Data for processing >>
* start *
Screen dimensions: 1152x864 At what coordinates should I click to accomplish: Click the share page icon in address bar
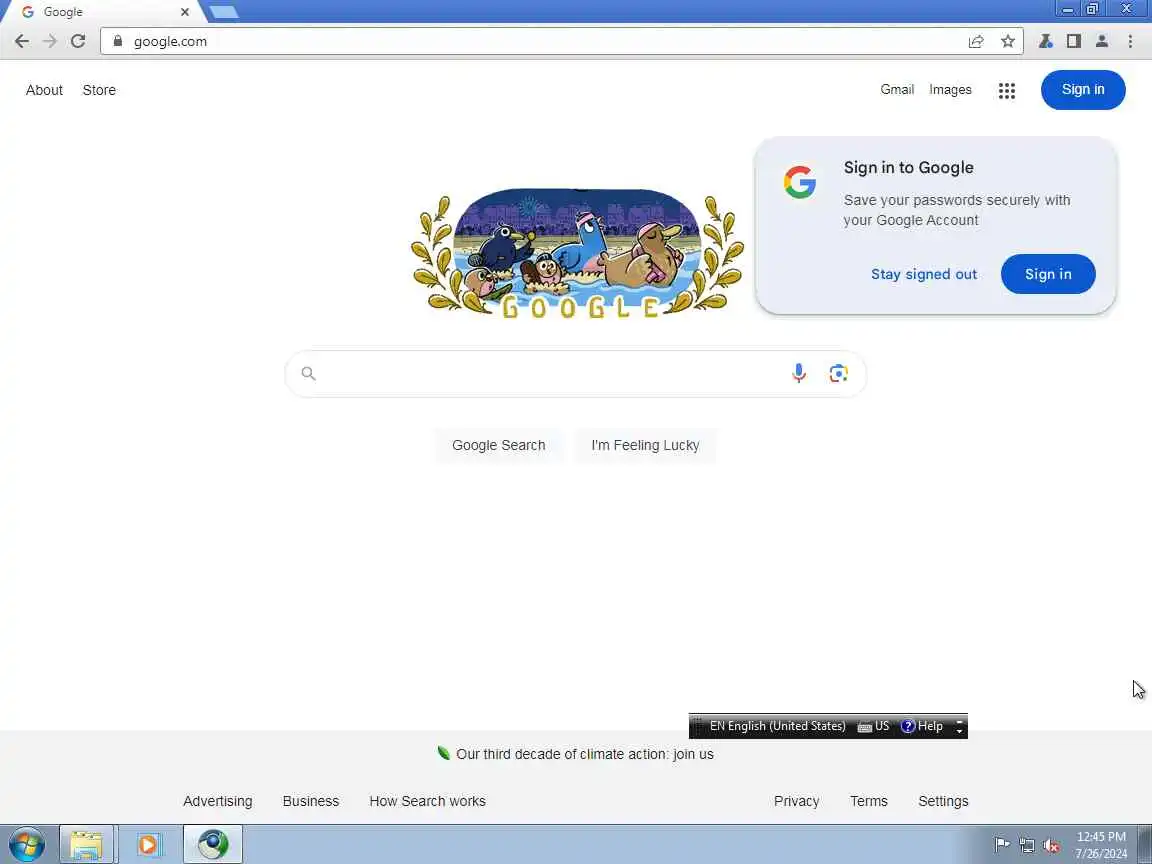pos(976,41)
* end *
* start *
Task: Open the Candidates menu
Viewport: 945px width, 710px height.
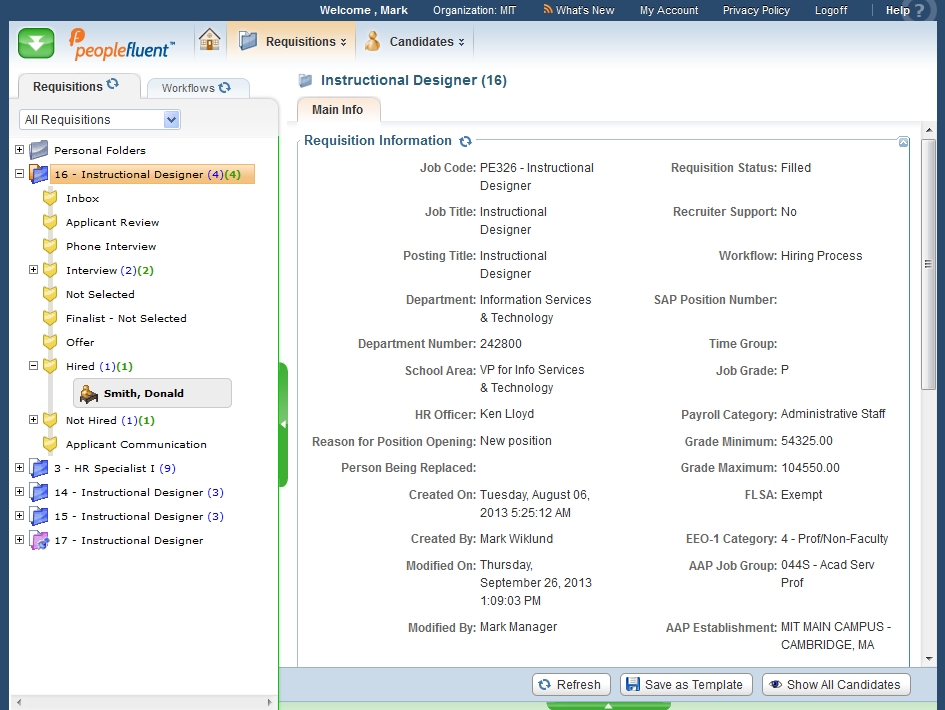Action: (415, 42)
* end *
* start *
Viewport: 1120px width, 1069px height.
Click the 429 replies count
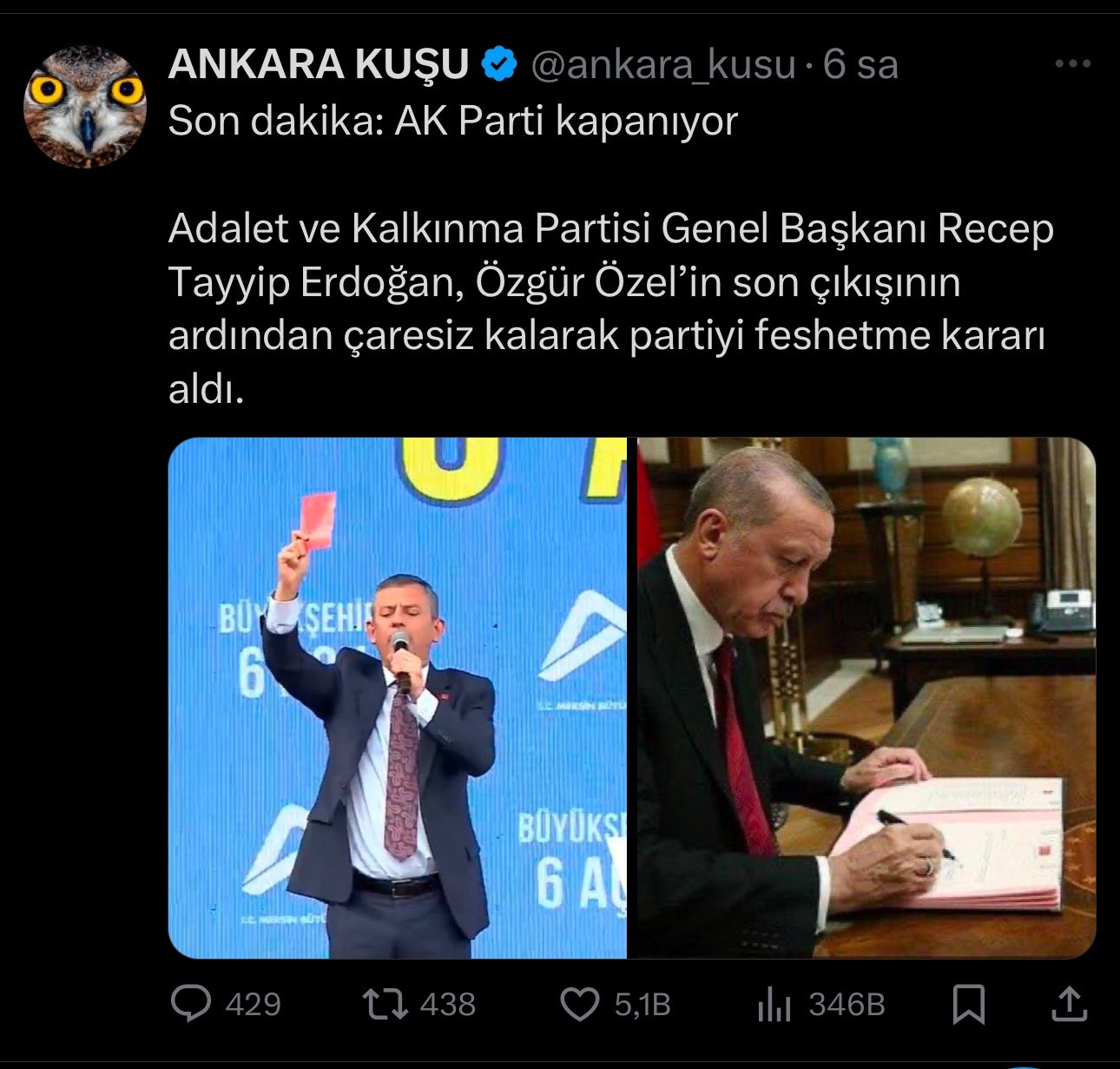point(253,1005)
* end *
The exercise >> Pick out every line above that contains the string "height" and copy each one. Case counts.

Output of the exercise >>
Viewport: 945px width, 710px height.
Viewport: 1120px width, 1069px height.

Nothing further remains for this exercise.